TEXTAUSZUG:
Die Laboratorien werden zunehmend mit der Bedeutung und Dringlichkeit von Massentests auf COVID-19 konfrontiert. Wöchentlich erreichen uns Ankündigungen und Angebote der Politik, noch breitere Bevölkerungsgruppen zu testen: In Bayern enthielt die letzte Rechtsverordnung (RVO) zum bayerischen Testkonzept, dass nun in Krankenhäusern sämtliche Mitarbeiter regelmäßig getestet werden könnten [1]; darüber hinaus erging vor drei Wochen das Angebot, dass sich nun „jedermann, der wolle“ im Rahmen der Einführung der Corona-App testen lassen könne [2], und für Rückkehrer aus Risikogebieten gilt ab 8.8.2020 die Testpflicht. Wöchentlich werden im Epidemiologischen Bulletin Statistiken über durchgeführte Tests in der BRD veröffentlicht; gleichzeitig werden die vorhandenen Testkapazitäten bekannt gegeben, die etwa 100 % über der momentanen Testquote liegen sollen (Abfrage von 139 Laboren) [3].

ANGEZEIGTE ANGABEN:
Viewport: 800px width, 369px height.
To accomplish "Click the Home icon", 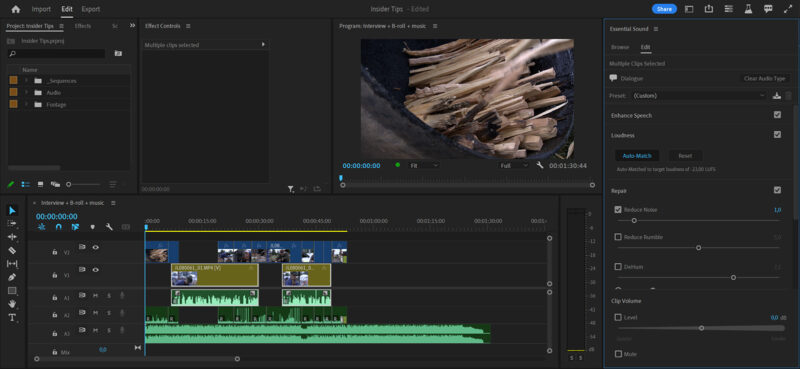I will click(x=16, y=9).
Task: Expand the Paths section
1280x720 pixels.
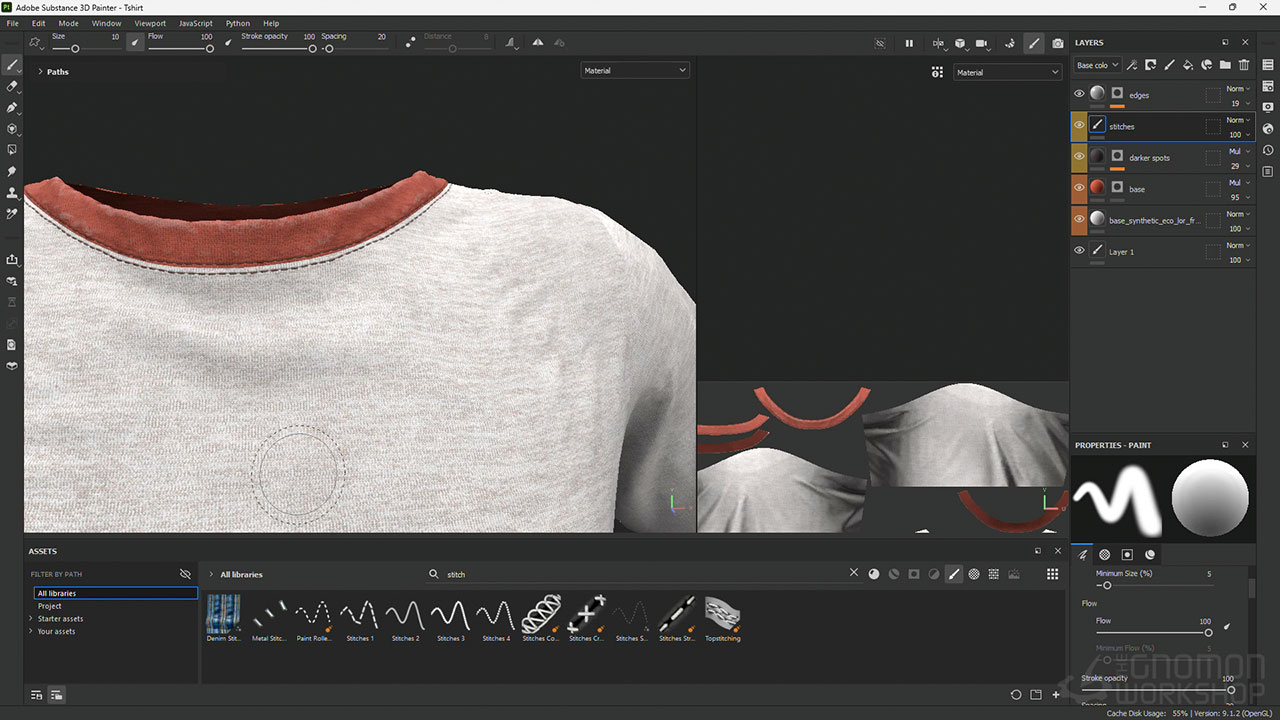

VERSTÄNDNIS PRÜFEN:
a: Ab welchem Datum gilt laut dem Textauszug die Testpflicht für Rückkehrer aus Risikogebieten?
b: Schreiben Sie aus dem Textauszug den Abschnitt von „Die Laboratorien werden“ bis einschließlich „139 Laboren) [3].“ wörtlich ab.

LÖSUNGEN DER AUFGABEN:
a: Ab dem 8.8.2020.

b:
Die Laboratorien werden zunehmend mit der Bedeutung und Dringlichkeit von Massentests auf COVID-19 konfrontiert. Wöchentlich erreichen uns Ankündigungen und Angebote der Politik, noch breitere Bevölkerungsgruppen zu testen: In Bayern enthielt die letzte Rechtsverordnung (RVO) zum bayerischen Testkonzept, dass nun in Krankenhäusern sämtliche Mitarbeiter regelmäßig getestet werden könnten [1]; darüber hinaus erging vor drei Wochen das Angebot, dass sich nun „jedermann, der wolle“ im Rahmen der Einführung der Corona-App testen lassen könne [2], und für Rückkehrer aus Risikogebieten gilt ab 8.8.2020 die Testpflicht. Wöchentlich werden im Epidemiologischen Bulletin Statistiken über durchgeführte Tests in der BRD veröffentlicht; gleichzeitig werden die vorhandenen Testkapazitäten bekannt gegeben, die etwa 100 % über der momentanen Testquote liegen sollen (Abfrage von 139 Laboren) [3].